*DATASET RECORDS*.

◆ ◆ ◆ ◆ ◆ ◆ ◆

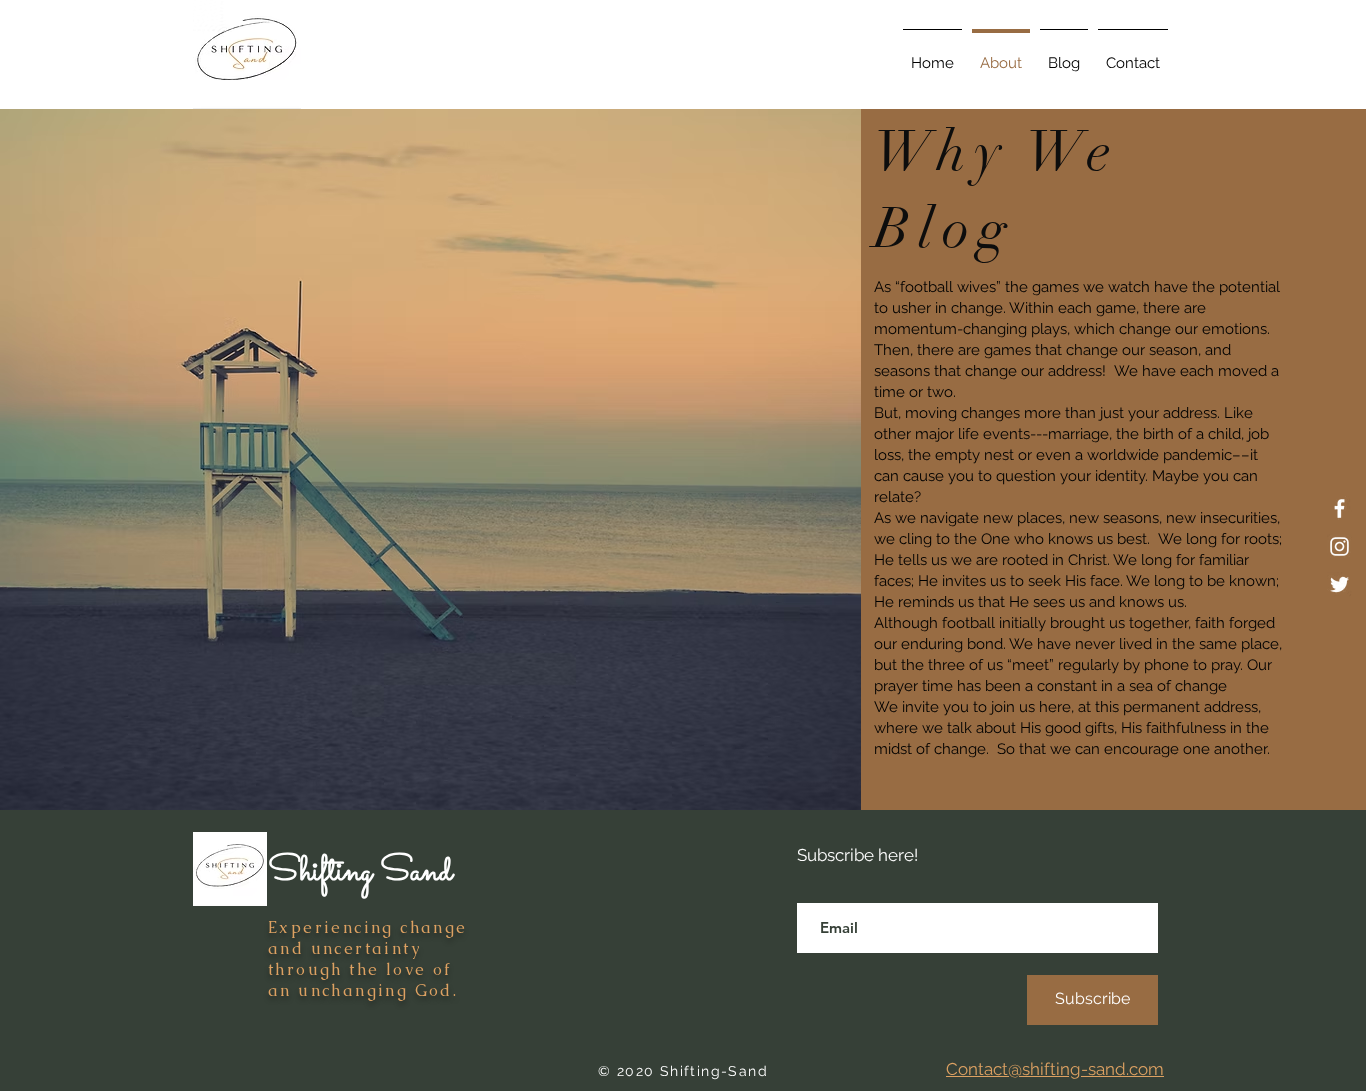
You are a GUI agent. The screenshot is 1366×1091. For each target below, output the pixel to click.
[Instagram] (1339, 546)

◆ ◆ ◆ ◆ ◆ ◆ ◆

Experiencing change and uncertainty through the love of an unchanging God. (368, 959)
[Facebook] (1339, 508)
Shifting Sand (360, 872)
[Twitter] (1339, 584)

◆ ◆ ◆ ◆ ◆ ◆ ◆

*TASK TO CARRY OUT*. Beginning with the line holding "Experiencing change and" and ending with the line holding "[Twitter] (1339, 584)", write out the stretch of material above exactly; add no further lines.

*TASK SOLUTION*.
Experiencing change and uncertainty through the love of an unchanging God. (368, 959)
[Facebook] (1339, 508)
Shifting Sand (360, 872)
[Twitter] (1339, 584)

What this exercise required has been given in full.